И еще. Он, как я и, охотно заложил бы душу, в обмен - не на "вечную молодость", а на вечное детство, вернее, на счастливую возможность не влипать в "липовый" мир мелочных двуногих притворщиков, возомнивших себя взрослыми, согласно неумолимому биологическому календарю. Нам обоим даром не нужна Гретхен-Маргарита - только младшая сестренка, которую можно покатать на карусели.

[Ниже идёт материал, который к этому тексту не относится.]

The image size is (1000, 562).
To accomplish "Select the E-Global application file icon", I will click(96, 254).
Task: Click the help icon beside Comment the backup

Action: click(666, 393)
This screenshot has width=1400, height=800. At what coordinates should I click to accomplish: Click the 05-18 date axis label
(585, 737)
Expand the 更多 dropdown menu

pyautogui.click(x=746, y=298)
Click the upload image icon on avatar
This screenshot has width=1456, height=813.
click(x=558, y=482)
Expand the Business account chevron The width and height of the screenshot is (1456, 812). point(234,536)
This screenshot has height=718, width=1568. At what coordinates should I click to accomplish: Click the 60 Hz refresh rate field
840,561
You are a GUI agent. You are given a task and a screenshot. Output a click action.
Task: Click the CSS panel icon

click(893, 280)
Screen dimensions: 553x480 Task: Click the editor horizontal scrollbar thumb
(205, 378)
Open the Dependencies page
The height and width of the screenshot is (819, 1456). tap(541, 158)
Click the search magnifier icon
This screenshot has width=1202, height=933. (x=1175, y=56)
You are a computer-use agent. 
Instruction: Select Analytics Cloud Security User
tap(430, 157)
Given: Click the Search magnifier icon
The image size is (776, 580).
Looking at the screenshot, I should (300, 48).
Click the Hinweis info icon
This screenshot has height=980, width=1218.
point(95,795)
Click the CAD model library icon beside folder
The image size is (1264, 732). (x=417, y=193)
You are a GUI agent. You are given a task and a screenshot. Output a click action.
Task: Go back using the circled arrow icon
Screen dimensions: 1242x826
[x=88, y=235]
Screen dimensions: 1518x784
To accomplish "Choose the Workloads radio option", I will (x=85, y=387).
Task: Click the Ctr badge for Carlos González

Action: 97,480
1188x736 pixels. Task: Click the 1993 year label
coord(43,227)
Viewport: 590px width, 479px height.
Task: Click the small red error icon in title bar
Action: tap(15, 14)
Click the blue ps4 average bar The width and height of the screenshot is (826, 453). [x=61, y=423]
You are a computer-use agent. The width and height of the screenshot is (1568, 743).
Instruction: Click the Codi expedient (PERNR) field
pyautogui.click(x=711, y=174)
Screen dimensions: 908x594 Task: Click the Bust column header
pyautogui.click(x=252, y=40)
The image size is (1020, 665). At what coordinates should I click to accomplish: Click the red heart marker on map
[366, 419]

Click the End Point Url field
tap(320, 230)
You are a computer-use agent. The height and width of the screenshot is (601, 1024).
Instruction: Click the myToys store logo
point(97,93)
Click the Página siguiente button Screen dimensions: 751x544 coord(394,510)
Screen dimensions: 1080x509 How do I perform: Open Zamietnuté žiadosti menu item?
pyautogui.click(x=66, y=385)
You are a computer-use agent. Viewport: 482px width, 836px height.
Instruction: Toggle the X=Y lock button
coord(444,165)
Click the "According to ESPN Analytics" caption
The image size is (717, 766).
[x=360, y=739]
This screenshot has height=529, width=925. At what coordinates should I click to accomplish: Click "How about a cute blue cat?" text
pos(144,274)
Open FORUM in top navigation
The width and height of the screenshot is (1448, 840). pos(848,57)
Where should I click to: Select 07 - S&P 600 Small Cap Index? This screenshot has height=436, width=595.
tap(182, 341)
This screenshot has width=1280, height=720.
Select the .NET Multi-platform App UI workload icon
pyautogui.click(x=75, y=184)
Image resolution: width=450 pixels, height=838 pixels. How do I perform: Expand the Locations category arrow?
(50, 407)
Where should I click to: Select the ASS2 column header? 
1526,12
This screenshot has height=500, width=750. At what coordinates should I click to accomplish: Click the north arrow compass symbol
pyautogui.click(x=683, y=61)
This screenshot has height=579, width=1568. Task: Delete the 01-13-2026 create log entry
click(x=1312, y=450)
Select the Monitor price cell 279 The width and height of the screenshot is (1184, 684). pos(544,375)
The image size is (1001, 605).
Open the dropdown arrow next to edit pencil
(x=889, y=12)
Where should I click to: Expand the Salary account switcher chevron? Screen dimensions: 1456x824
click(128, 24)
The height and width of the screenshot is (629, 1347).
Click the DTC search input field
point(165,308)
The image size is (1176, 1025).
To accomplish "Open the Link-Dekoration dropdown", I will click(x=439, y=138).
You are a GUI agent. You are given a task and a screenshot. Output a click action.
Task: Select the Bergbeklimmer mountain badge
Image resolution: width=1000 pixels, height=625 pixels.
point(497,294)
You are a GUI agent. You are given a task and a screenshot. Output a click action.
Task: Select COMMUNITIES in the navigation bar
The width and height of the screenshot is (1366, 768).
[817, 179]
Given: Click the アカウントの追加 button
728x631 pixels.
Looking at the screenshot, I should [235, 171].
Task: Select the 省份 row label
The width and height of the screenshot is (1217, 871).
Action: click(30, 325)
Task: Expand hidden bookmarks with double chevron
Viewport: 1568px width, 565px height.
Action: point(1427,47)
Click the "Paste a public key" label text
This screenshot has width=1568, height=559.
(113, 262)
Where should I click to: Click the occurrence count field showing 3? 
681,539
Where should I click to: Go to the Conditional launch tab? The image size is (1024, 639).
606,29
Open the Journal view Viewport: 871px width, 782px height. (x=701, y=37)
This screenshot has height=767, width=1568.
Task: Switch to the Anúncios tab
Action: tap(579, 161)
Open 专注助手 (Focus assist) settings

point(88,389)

"- А мне у Сэлинджера больше всех нравился другой рассказ, - доносится до меня тихий голос Алисы. Сейчас он звучит как-то особенно мечтательно. - Там парочка уединилась в постели, и тут мужчине звонит муж его любовницы, долго и сбивчиво жалуется, на жену, которая уже давно его не любит: вот и сейчас куда-то исчезла после вечеринки. Тот его утешает, говорит: "не беспокойся, выпей, ложись спать, она наверняка уехала с друзьями пропустить по стаканчику и скоро объявится". Рогатый муж кое-как успокаивается и прощается, любовники принимаются смущенно обсуждать ситуацию, а через несколько минут телефон звонит снова, это опять муж женщины, он с облегчением сообщает, что она вернулась. И все. Представляете?! Я потом еще долго надеялась: а вдруг какая-нибудь добрая душа уже "вернулась" домой вместо меня, и значит мне… - она осеклась и умолкла.
- И значит, тебе возвращаться необязательно, да? - в наступившей тишине голос звучит, как приговор, не знаю уж почему.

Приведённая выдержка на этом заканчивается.